C’est du reste, en elle-même, toute une symbolique qu’au dernier FOCAD tenu en septembre 2024 en Afrique (Dakar) le Président de la République Populaire de Chine Xi Jinping ait choisi des fleurs (agriculture) en introduction de son mot de bienvenue. « Les fleurs du printemps deviennent des fruits à l’automne, et une récolte abondante est la récompense du travail acharné. En cette saison des moissons, je suis ravi de me retrouver avec tant d’amis anciens et nouveaux à Beijing pour discuter de grands projets d’amitié et de coopération entre la Chine et l’Afrique dans la nouvelle ère. Au nom du gouvernement et du peuple chinois, je vous souhaite à tous une chaleureuse bienvenu », avait-il dit.
Ce qu’il y a d’admirable avec la Chine, c’est la constante, la constance.
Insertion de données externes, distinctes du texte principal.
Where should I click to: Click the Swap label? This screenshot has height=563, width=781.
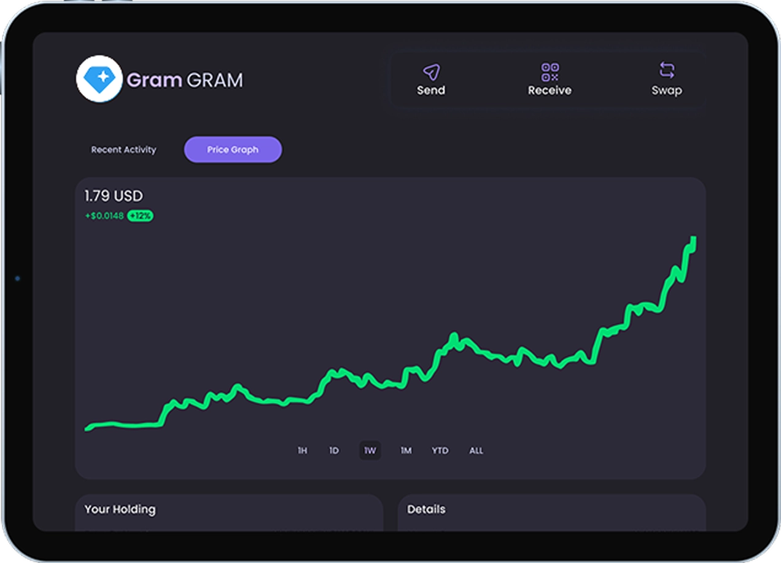(x=667, y=90)
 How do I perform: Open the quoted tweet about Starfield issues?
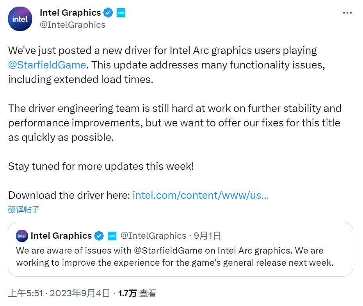[x=175, y=256]
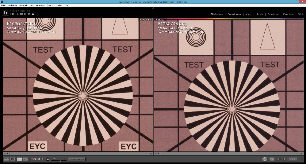Toggle flag on right candidate image
Viewport: 306px width, 164px height.
(156, 154)
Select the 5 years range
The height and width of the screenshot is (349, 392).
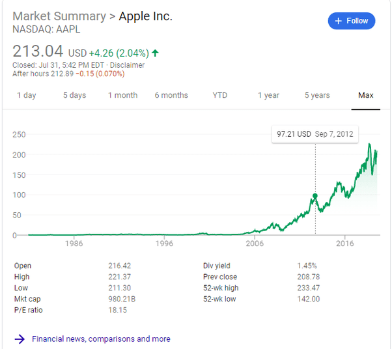317,95
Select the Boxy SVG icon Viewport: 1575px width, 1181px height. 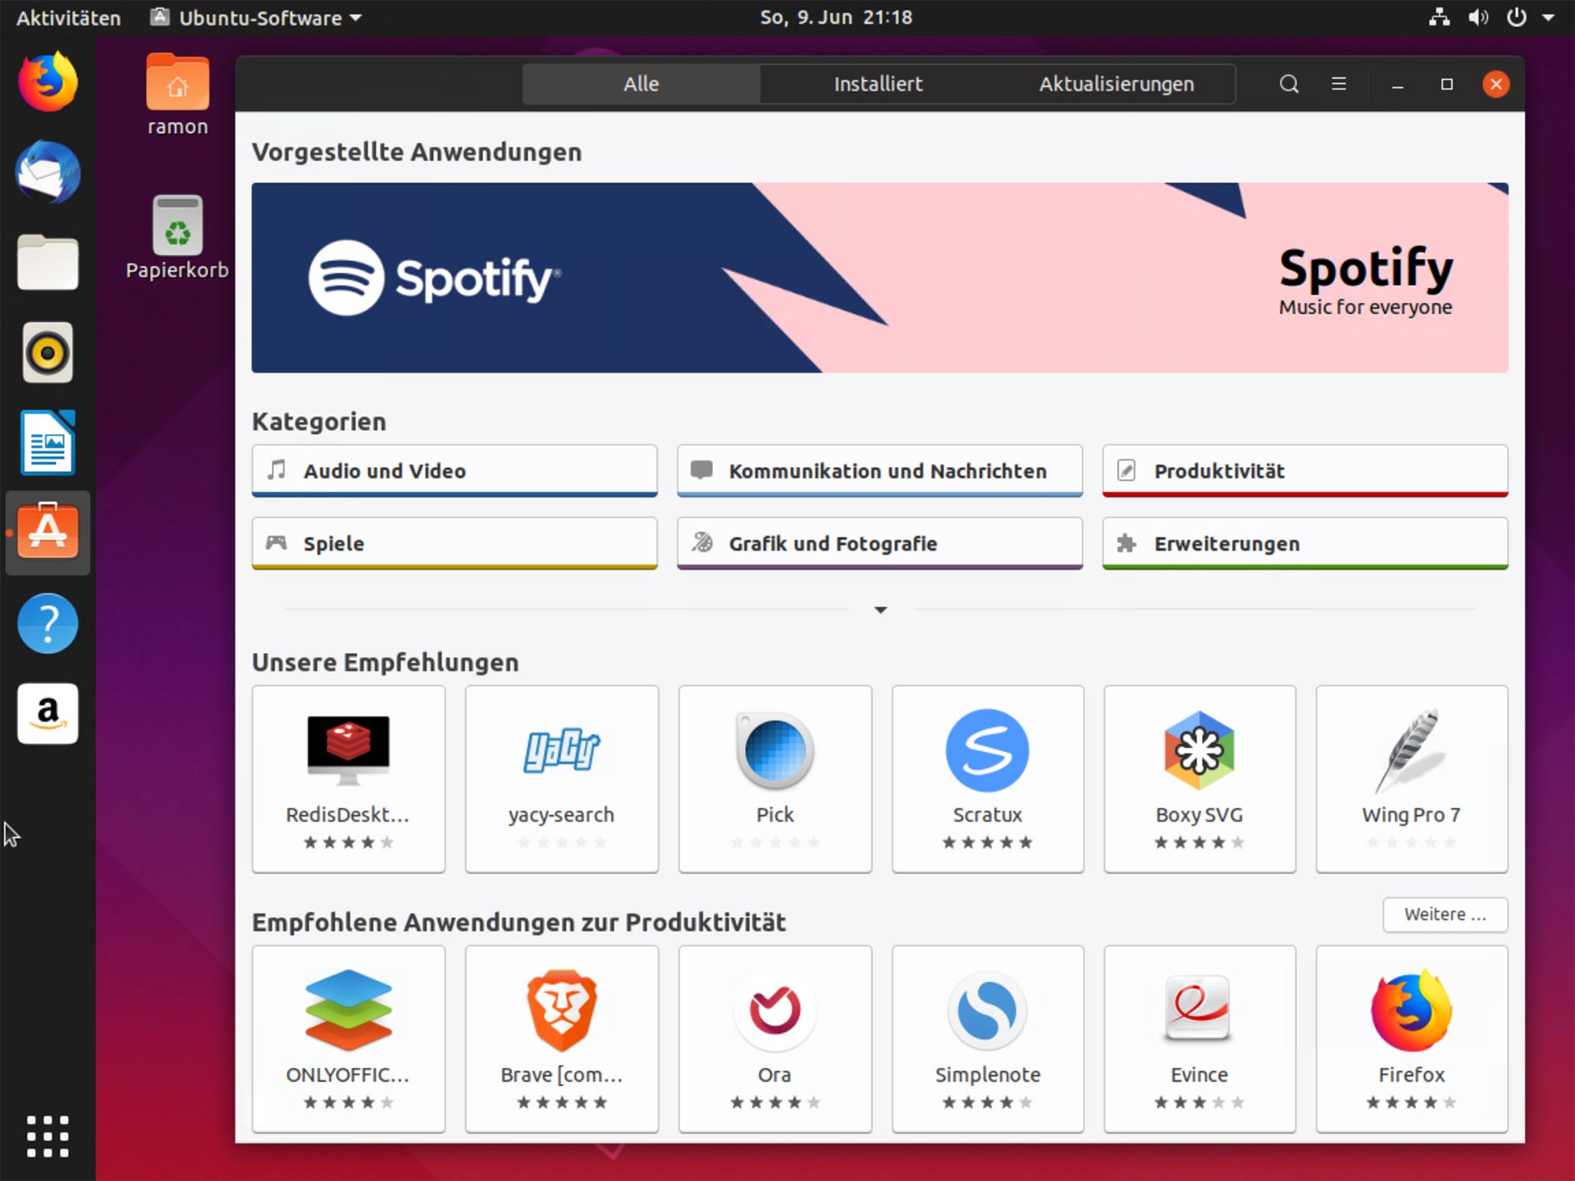pos(1199,749)
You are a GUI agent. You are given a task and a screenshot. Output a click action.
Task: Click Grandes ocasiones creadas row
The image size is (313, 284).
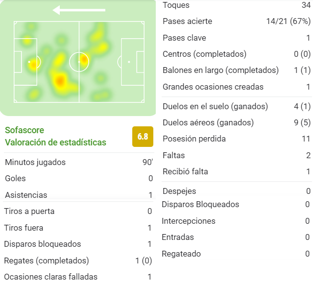[237, 87]
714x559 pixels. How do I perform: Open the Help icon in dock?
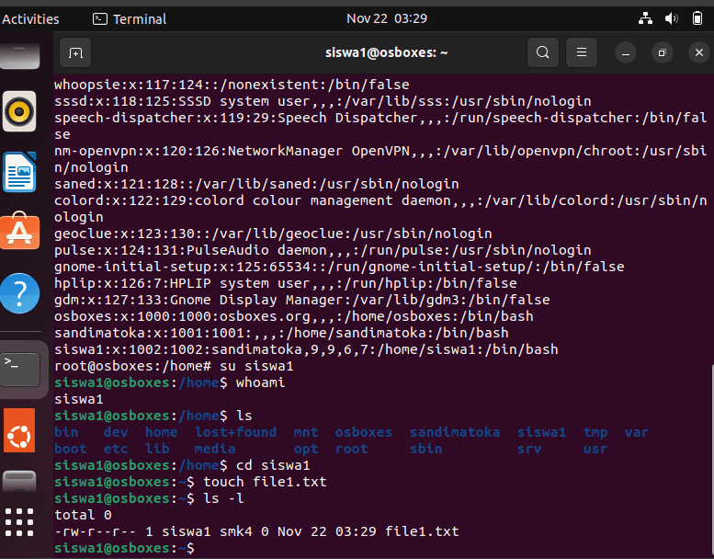(19, 293)
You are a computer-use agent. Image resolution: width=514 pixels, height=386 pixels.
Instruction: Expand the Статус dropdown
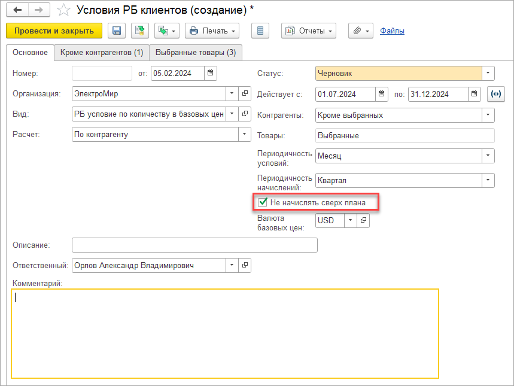[488, 74]
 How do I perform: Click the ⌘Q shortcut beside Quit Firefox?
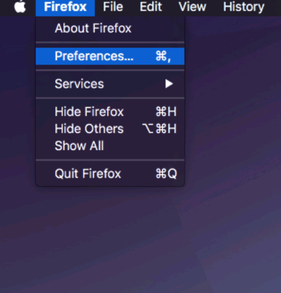[x=166, y=173]

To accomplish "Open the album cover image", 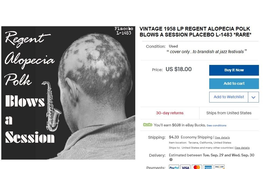I will [x=68, y=93].

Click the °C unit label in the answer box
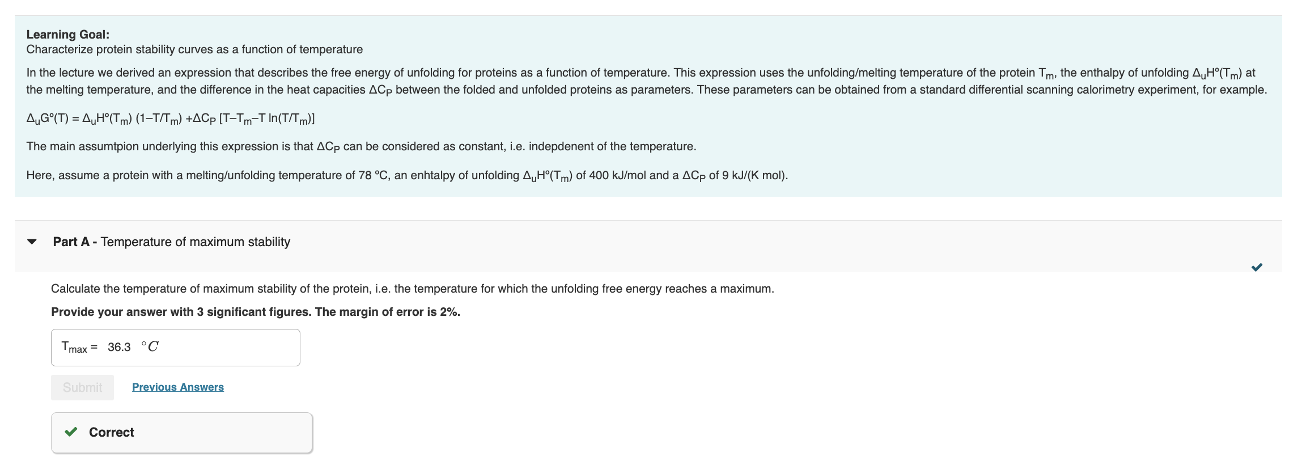click(x=150, y=346)
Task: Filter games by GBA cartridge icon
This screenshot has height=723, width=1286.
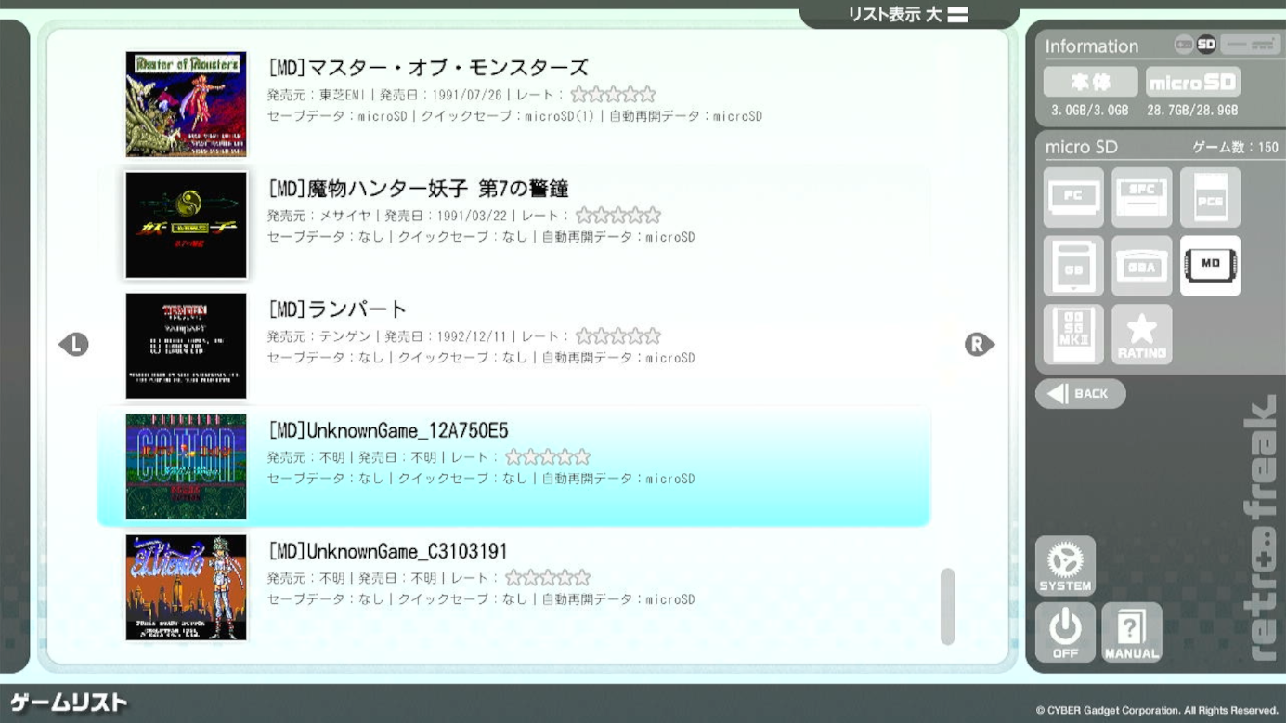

Lors du sommet de Beijing sur la coopération sino-africaine en septembre 2024, il avait été question, pour l’ouverture du marché, « d’accorder un traitement tarifaire nul à 100% des produits exportés vers la Chine par les pays les moins avancés ayant avec elle des relations diplomatiques, dont 33 pays africains ». Xi Jinping avait ajouté, notamment : « Nous devons promouvoir conjointement une modernisation ouverte et bénéfique à tous. La coopération mutuellement bénéfique est la voie ensoleillée pour améliorer les intérêts à long terme et fondamentaux de tous les pays. La Chine est prête à approfondir sa coopération avec l’Afrique dans les domaines de l’industrie, de l’agriculture, des infrastructures, du commerce et des investissements, à promouvoir des projets exemplaires et de haute qualité dans le cadre de l’Initiative ‘La Ceinture et la Route’, et à construire ensemble un modèle pour la mise en œuvre de l’Initiative pour le Développement Mondial ».
Le 11 juin 2025, dans sa lettre aux ministres africains réunis en vue de la mise en œuvre des actions de suivi du Forum sur la Coopération sino-africaine, il y est revenu.
En résumé, ce qui a été affirmé en 2026 l’a été les deux années précédentes.
La dernière preuve en date est que le 14 février 2026, dans son message de félicitations à ses pairs africains à l’occasion du 39ème sommet de l’Union Africaine, il les a rassurés qu’à compter du premier mai 2026, la Chine appliquera pleinement un traitement à zéro droit de douane à tous les pays africains avec lesquels elle entretient des relations diplomatiques. On y est de plain-pied.
CHALLENGE !
Dans l’application depuis mai 2026 de la suppression des droits de douane sur les produits agricoles en provenance de l’Afrique, les experts voient mieux qu’une mesure commerciale. Ils y trouvent plutôt la volonté, traduite par la Chine, de « consolider un partenariat économique de long terme avec l’Afrique, fondé sur l’intégration des marchés, le rapprochement des peuples et la recherche d’un développement partagé ».
C’est un challenge pour les États africains.
Ça l’est particulièrement pour la République Démocratique du Congo.